Mining for ore here was a controversial affair. Local Native Americans protested, and warned the mining company not to disturb ancient powers that slept in their holy land.
They ignored the warnings, laughing them off as feeble attempts to scare the miners away with superstitious mumbo jumbo, and carried on their operation - ignorant of the future horrors of the mine.
Accidents and mysterious incidents continuously tormented the workers in the first year of the mine's existence. Production slowed, several people left and it was difficult to hire skilled new personnel.
It wasn't long before rumours of the mine being cursed surfaced and people remembered the Wabanaki warnings again. More and more people sided with the natives, who said the spirits of their forefathers had been angered by the desecration. The popular opinion in Kingsmouth was that the mining company should have respected the holy grounds.
In 1881, a sudden drop in the price of iron, combined with constant accidents and an exodus of workers, forced the company to shut the mine down. Only two years after it had opened, Blue Ridge Mine was no longer economically viable.
For ninety years it remained barred and forgotten, until 1971, when another company bought the mine and continued extracting iron ore, this time drilling deeper into the hills than ever before.
The Wabanaki once again rose to oppose the violation of their holy ground by the miners, but they met much stronger resistance than in 1879. In a week-long conflict that eventually became physical, the tribe shaman was shot and killed by the over-zealous foreman, Edmund Franklin, when he tried to block the foreman's entry to the mine.
To the outrage of the Wabanaki, who claimed their shaman was brutally murdered, Mr Franklin pleaded self-defence and was found not guilty in court. Despite being acquitted, he was haunted by what he had done and fell into deep depression. Not long after, he hanged himself in his attic.
The killing of the shaman was only the start. A few weeks after the shooting, several mutilated bodies were found in the Blue Ridge Mine. The mine was immediately shut down and the police became involved. Investigations suggested that the horrific injuries could not possibly have been inflicted by humans, though it was pointed out that no wild animals in Solomon County were capable of such damage either. Ultimately, they accused the Wabanaki tribe of killing the workers as revenge for the loss of their shaman. Many members of the tribe were jailed; most of them didn't even receive a trial.
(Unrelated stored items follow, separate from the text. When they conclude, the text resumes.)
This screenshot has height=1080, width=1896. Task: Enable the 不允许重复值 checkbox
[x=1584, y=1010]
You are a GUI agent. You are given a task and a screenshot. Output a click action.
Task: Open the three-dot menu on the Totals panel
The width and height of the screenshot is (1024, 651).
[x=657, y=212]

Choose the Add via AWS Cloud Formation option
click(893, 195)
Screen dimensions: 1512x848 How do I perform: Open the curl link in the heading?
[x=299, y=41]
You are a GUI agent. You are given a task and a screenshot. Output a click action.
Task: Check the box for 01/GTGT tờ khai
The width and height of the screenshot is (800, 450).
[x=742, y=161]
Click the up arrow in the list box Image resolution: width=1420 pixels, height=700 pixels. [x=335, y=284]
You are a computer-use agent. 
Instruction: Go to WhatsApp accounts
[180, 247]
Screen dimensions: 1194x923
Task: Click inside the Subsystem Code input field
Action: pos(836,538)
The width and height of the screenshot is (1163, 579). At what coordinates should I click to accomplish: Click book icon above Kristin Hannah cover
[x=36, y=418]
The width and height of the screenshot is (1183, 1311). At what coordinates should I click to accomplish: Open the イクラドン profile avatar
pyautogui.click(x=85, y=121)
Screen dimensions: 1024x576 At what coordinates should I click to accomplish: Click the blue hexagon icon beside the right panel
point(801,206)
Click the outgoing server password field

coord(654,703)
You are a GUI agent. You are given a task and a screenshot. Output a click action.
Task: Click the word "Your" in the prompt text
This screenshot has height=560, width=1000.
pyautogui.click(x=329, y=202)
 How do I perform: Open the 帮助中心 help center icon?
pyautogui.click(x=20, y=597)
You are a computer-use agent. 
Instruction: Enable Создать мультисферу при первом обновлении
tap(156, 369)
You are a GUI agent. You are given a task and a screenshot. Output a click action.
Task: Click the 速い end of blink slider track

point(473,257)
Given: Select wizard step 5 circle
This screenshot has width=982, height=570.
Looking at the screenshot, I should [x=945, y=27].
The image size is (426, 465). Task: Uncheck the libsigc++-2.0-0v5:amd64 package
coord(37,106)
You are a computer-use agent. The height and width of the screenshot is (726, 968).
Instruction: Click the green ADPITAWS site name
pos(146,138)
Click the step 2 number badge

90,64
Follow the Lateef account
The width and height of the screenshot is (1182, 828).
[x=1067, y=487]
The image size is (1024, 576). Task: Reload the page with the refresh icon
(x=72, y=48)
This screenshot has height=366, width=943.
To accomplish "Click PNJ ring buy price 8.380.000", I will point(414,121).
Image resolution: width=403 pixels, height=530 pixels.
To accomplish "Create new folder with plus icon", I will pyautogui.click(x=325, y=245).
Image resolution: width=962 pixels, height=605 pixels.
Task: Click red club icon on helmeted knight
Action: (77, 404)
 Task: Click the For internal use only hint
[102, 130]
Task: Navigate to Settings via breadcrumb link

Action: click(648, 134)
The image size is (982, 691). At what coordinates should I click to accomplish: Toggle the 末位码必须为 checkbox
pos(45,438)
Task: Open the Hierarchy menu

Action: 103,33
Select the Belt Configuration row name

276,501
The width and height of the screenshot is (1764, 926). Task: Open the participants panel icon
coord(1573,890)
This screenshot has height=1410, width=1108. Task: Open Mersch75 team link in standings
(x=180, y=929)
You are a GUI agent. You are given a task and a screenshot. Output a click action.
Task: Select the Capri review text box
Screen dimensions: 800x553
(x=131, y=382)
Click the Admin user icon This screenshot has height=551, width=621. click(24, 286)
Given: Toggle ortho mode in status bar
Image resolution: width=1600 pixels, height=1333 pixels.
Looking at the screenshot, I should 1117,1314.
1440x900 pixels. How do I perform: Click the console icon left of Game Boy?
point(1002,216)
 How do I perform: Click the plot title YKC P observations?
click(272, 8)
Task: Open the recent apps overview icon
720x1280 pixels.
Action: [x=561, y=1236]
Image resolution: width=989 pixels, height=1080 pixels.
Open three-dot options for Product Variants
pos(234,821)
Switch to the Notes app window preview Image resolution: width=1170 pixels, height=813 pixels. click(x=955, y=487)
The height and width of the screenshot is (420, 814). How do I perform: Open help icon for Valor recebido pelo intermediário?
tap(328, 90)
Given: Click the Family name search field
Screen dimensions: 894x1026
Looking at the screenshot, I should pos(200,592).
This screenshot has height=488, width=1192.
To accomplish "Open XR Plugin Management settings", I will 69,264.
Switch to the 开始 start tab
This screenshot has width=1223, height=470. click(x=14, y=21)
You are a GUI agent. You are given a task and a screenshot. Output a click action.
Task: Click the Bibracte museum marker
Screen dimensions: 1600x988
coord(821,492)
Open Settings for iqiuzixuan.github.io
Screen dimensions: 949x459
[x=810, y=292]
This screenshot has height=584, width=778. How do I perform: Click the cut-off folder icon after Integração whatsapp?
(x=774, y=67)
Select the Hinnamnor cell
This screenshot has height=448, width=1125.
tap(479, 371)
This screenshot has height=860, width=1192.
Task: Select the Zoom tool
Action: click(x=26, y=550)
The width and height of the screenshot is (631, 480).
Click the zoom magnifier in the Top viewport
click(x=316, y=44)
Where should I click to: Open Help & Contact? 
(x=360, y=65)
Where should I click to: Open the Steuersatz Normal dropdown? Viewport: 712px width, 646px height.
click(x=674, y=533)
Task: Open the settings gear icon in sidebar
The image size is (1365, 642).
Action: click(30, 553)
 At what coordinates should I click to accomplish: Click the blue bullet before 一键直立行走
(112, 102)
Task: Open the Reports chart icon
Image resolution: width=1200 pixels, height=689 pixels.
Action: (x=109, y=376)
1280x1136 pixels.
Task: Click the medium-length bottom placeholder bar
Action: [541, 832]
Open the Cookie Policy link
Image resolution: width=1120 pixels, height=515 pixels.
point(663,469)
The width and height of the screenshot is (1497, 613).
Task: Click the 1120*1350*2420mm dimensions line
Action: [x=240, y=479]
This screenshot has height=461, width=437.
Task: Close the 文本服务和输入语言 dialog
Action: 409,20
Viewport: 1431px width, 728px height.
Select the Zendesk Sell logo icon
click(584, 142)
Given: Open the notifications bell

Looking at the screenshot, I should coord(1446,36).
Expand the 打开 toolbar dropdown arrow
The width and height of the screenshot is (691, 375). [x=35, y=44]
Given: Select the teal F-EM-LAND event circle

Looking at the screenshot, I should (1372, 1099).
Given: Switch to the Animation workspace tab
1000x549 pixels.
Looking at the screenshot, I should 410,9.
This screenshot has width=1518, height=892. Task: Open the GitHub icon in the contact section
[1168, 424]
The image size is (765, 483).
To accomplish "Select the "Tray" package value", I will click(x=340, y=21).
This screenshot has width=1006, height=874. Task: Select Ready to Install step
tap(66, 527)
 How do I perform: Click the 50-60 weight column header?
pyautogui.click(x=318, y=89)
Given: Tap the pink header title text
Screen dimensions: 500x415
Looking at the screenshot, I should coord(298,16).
In 1973, a scathing report of the incident at the mine was published. The bodies of the murdered Blue Ridge Mine workers had all been severely mangled. Limbs were ripped off and many had suffered extreme burns or multiple fractures. Some were so unrecognisable that they had to be identified through dental records.
Most of the miners were migrant workers without families, and once autopsies were finished, Kingsmouth town council quietly arranged their burials near town. Their names and stories have long since been forgotten, their final resting place an unmarked grave in a town they never knew.
The report did not suspect occult influences. Instead, it revealed several safety violations, and concluded that the miners had died in "a tragic accident." It also concluded that the Native Americans could not be blamed. The jailed Wabanaki men and women were immediately released from prison.
The government tried to remedy the tense and extremely embarrassing situation by giving the Wabanaki tribe back some of their land. They were granted ownership of their holy land, including Blue Ridge.
Things were fine until 2005, when the Wabanaki council of elders disbanded after the majority voted to sell part of their land to a multi-national corporation to fund the construction of a casino. The purchased land included the mine, the old quarry and the hills around it. There was great disagreement within the tribe, as many relatives and old friends became bitter enemies - relationships that remain broken to this day.
The dispute among the Wabanaki was between those who still believed the legends and those who didn't. In the past, tribe members did everything they could to stop strangers from awakening the monster of their legends, but in these modern times, few cared about their heritage and almost no one remembered the old stories.
The legends claim that for thousands of years, the Native Americans in Solomon County have been defenders against a dark force imprisoned under Blue Ridge. It is a force able to corrupt people and blanket their minds with darkness. Like all myths, there is truth behind the legends, but the real nature of the great beast remains concealed from the prying eyes of daylight.